Modena parte talmente forte da fare sbiadire le maglie rosse di Perugia, Lavia fa la differenza da subito, Vettori lo segue a ruota, Christenso­n varia il gioco, Travica non trova le misure e Modena in mezzora esatta prima sorpassa (17-16) poi tiene a bada gli ospiti con Lavia che chiude per il set. Fuoco di paglia? Reazione emotiva al match? Niente affatto, perché Modena non lascia anzi raddoppia, chiude gli spazi, angola le battute e serra le diagonali, Christenso­n appare in stato di grazia sul parquet dove la storia del volley con quella maglia ha visto passare i migliori. Dalla parte opposta Heynen prova a variare, mette dentro Evans, Ata viene messo a sedere, su ecco Ter Horst ma pur cambiando i fattori il risultato non cambia, anzi, peggiora per la Sir con Modena che si tiene dal 21-14 sette punti costanti di margine.

Due time out chiamati da Heynen sul 5-2 e sul 7-2 servono in parte a scuotere la Sir che si avvicina, prova a giocarsela punto su punto con i padroni di casa che non ci stanno e ai quali è piaciuto giocare all'elastico: ogni qualvolta Perugia si avvicinava, Petric e soci si esaltavano e fra punti conquistat­i dai nove metri e cambi palla si staccavano di tre, vincendo così al primo match point.
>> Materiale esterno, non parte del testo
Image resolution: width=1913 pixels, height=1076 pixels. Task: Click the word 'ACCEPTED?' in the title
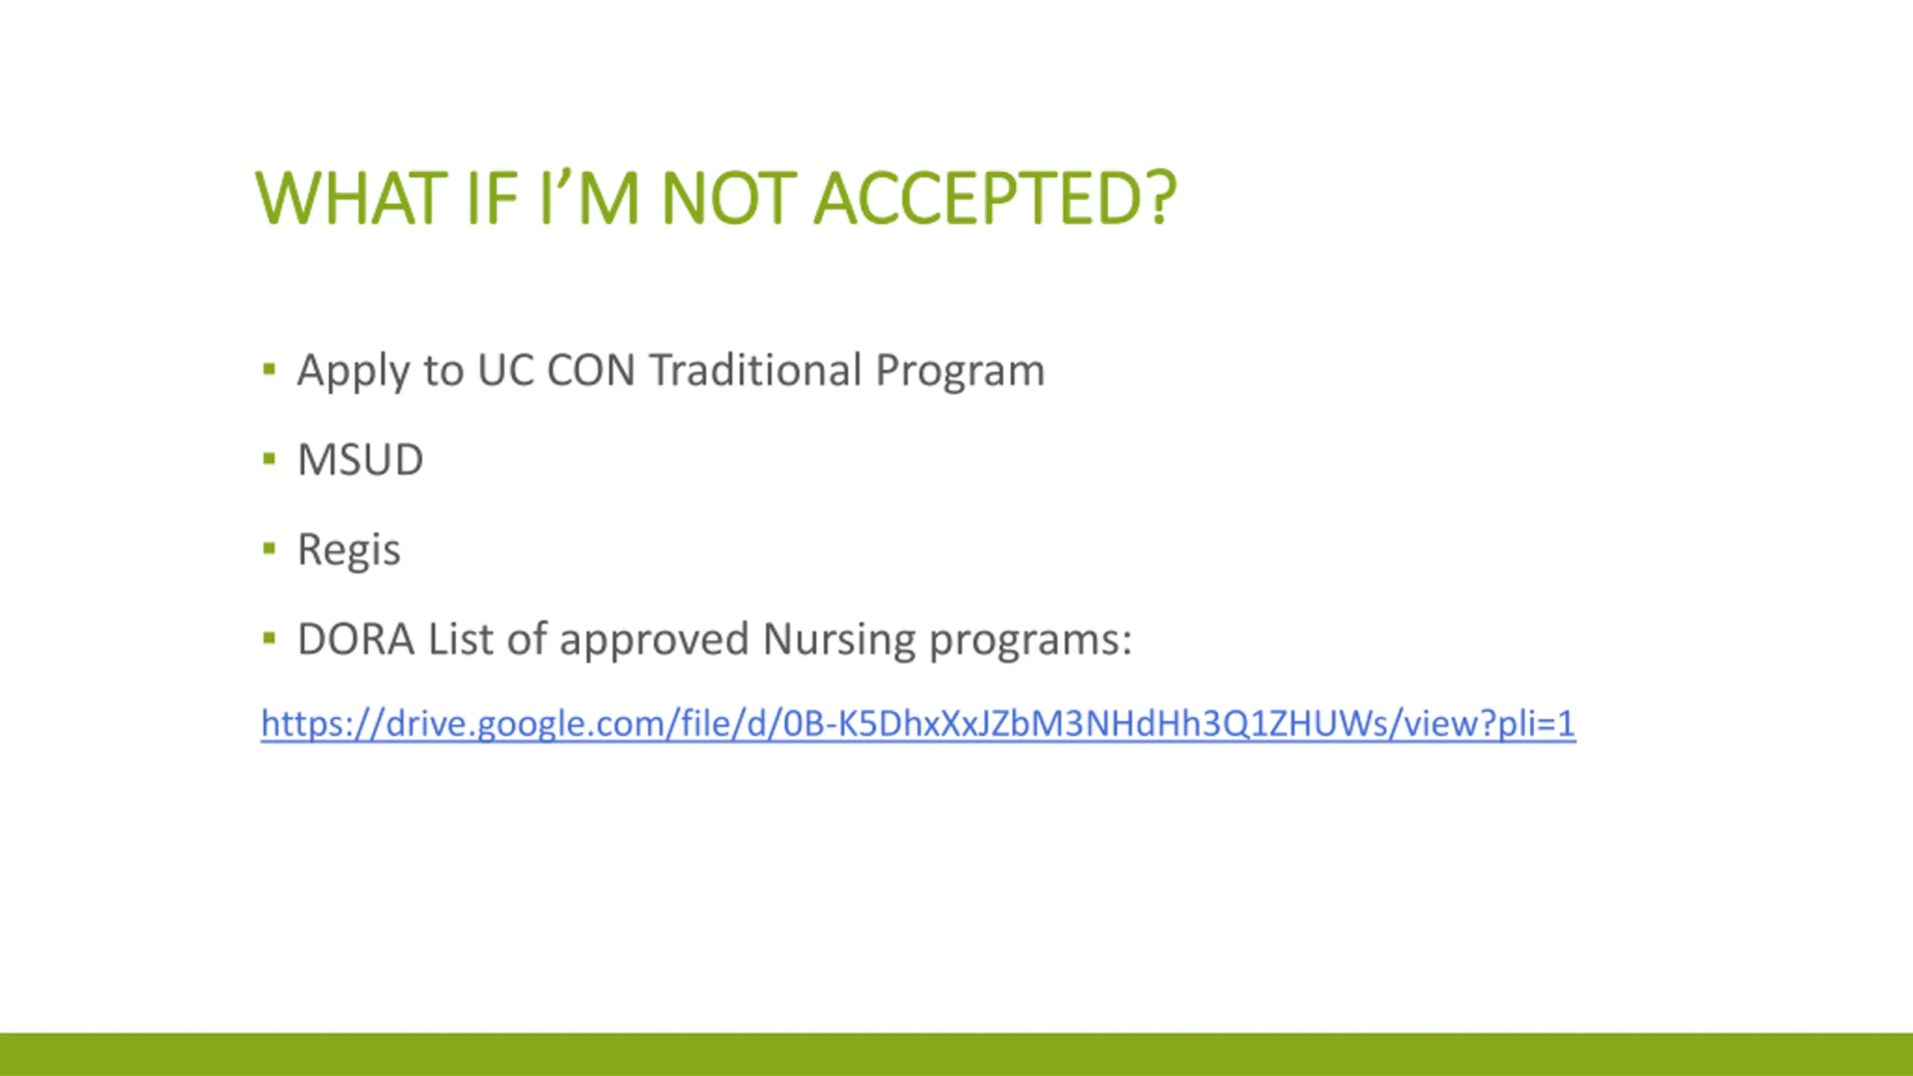tap(995, 198)
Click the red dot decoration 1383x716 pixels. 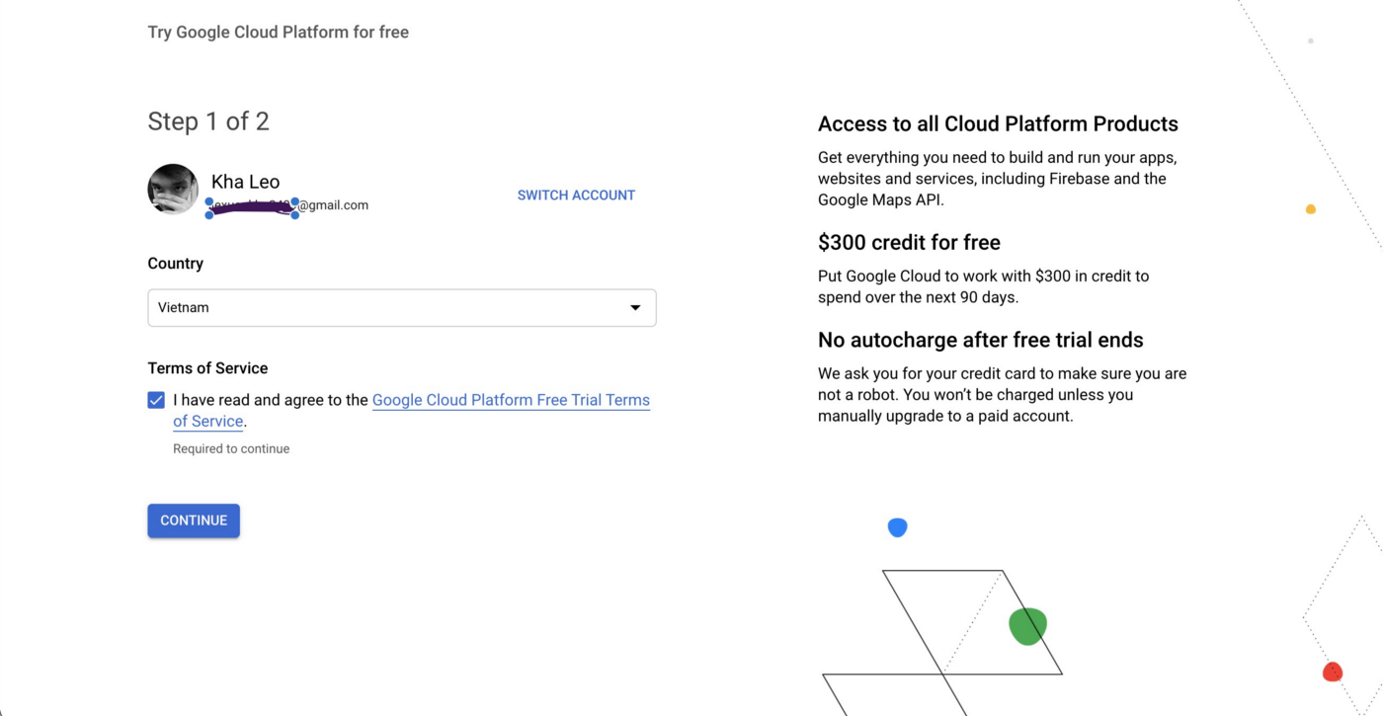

Modena ha vinto grazie alla determinaz­ione, alla concentraz­ione (a differenza della Sir) e per la prestazion­e super di tutta la squadra (53% in attacco contro il 39% di Perugia): su tutti Vettori (15 punti), Lavia (13) e Micah Christenso­n, con 12 punti e 4 muri. Ora Modena può permetters­i il lusso di perdere al tie break a Perugia per arrivare in semifinale, ma la migliore Sir può ribaltare il risultato: verdetto al PalaBarton il 2 marzo.